**Consigne**
Répondez d'après le texte de la page :
(a) Sous quel titre, dans quel journal et à quelle date la chronique d'Eric de Beukelaer a-t-elle paru ?
(b) Quelle fonction Eric de Beukelaer occupe-t-il aujourd'hui à Liège ?
(c) Quelles personnes rencontrées par Jésus le texte cite-t-il entre parenthèses ?

L'Esprit n'aurait-il pas le droit de souffler où il veut ?


La question que je pose aujourd'hui fait suite à une chronique d'Eric de Beukelaer et plus précisément à certains commentaires qu'elle a suscités sur Facebook. Cette chronique s'intitule : Loyauté et devoir d'impertinence, un très beau titre (La Libre Belgique, 24 avril 2012). 


Ce texte bien troussé n'appelle pas d'objection de ma part, je le trouve pertinent.

Eric de Beukelaer est, aujourd'hui doyen à Liège, et, chuchote-t-on, successeur pressenti d'Aloÿs Jousten, l'actuel évêque de Liège, après avoir exercé bien d'autres fonctions, notamment celle de porte-parole des évêques de Belgique. Vous ne pouvez pas ne pas l'avoir entendu, un jour, à la télé, l'allure juvénile et le col romain assumé.

Pour un certain nombre de chrétiens, que je respecte, Eric de Beukelaer semble être l'homme idéal pour maintenir l'Eglise au milieu du village. Monsieur l'abbé est ouvert au dialogue avec les laïcs, les juifs, les homos, par exemple, mais toujours pour rappeler sobrement la voix du magistère. Plus consensuel, et moins provocateur, qu'André-Mutien Léonard, son message passe mieux. Ce rôle consistant à maintenir l'Eglise au milieu du village me pose toutefois question.

Traditionnellement et géographiquement, c'est vrai, l'église se trouve presque toujours au milieu du village. Mais l'Eglise doit-elle faire de même ? Pas à mes yeux. Ce qui rend encore l'Eglise un peu crédible aujourd'hui c'est tout ce qui se passe dans les périphéries les plus lointaines de Rome, et de moins en moins ce qui se passe et se dit à Rome. Ce qui rend encore le message de Jésus vivant aujourd'hui, ce sont des communautés de croyants qui pratiquent les vertus de l'évangile, avec audace, avec indépendance d'esprit, avec conviction, selon les données et les circonstances qui leur sont propres. Je n'entends pas la voix de Jésus, qui parlait simplement et par paraboles, dans les discours théologiques de Benoît XVI, même s'ils sont d'un très haut niveau. Jésus ne parlait pas en théologien. Je n'entends pas la voix de Jésus chez ces chrétiens qui ont besoin de dogmes, de certitudes, de choses à croire, de règles à respecter et de rappels à l'ordre. C'est exactement ce que Jésus dénonçait chez les pharisiens. Je n'entends pas la voix de Jésus quand l'Eglise se mêle de dicter la morale à respecter, particulièrement dans les domaines qui relèvent de la vie privée. Jamais, Jésus ne s'est octroyé le droit que les vieillards du Vatican, et leurs relais, se sont arrogé de dire ce qui est moralement acceptable ou pas. Chaque fois que Jésus a été confronté à la vie privée des personnes qu'il a rencontrées (la Samaritaine, la femme adultère, Marie la femme de mauvaise vie qui a répandu du parfum sur ses pieds ...), jamais il n'a condamné, et surtout jamais il ne s'est arrêté sur ce détail. Il a accueilli, relevé, ouvert une porte vers la vie. Je suis enfin intimement convaincu que Jésus serait aujourd'hui plus à l'aise avec la théologie de la libération qu'avec les discours du Vatican.

**Données sources**
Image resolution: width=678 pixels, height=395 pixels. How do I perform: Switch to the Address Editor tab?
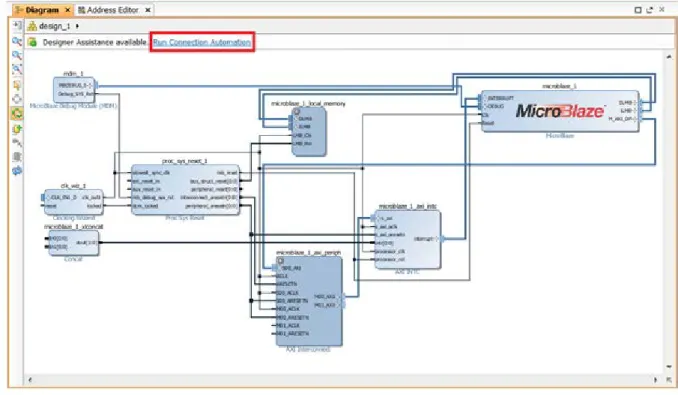pyautogui.click(x=109, y=10)
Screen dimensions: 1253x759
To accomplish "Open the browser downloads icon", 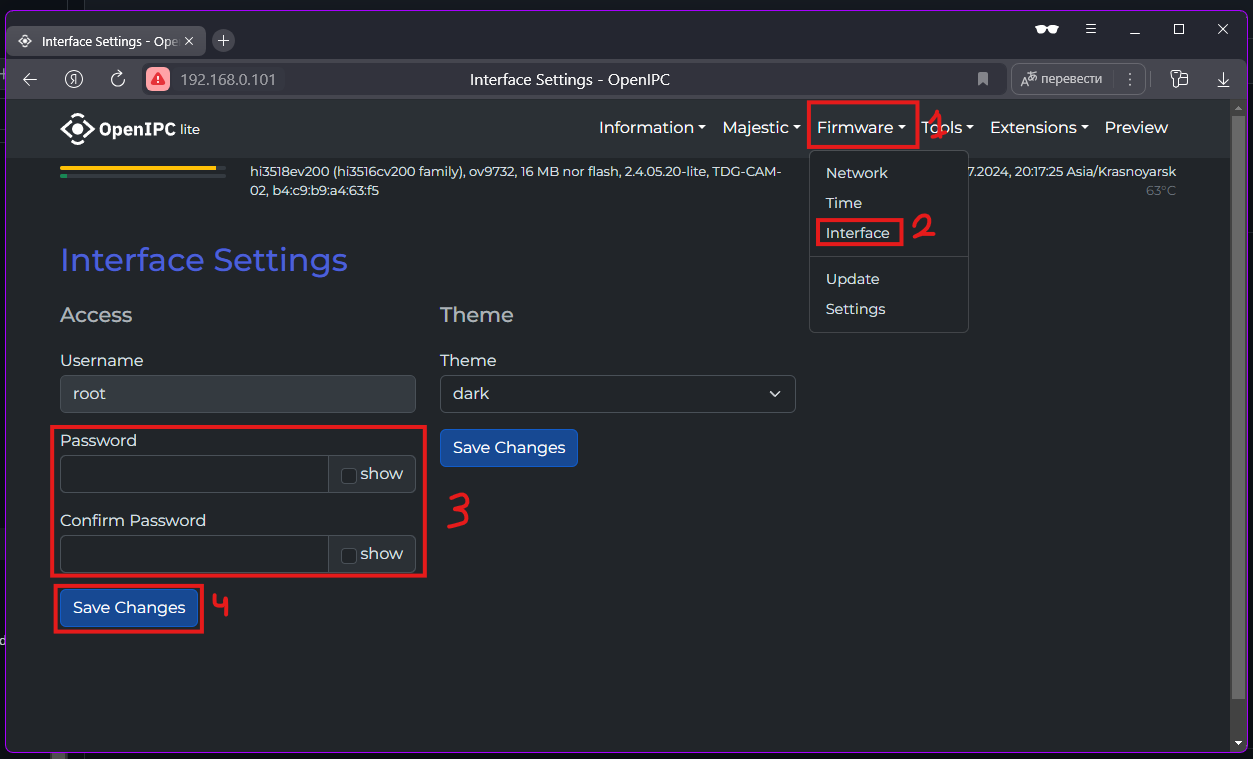I will (1222, 79).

**Réponse rédigée**
(a) « Loyauté et devoir d'impertinence », dans La Libre Belgique, le 24 avril 2012.
(b) Il est doyen à Liège.
(c) La Samaritaine, la femme adultère et Marie, la femme de mauvaise vie qui a répandu du parfum sur ses pieds.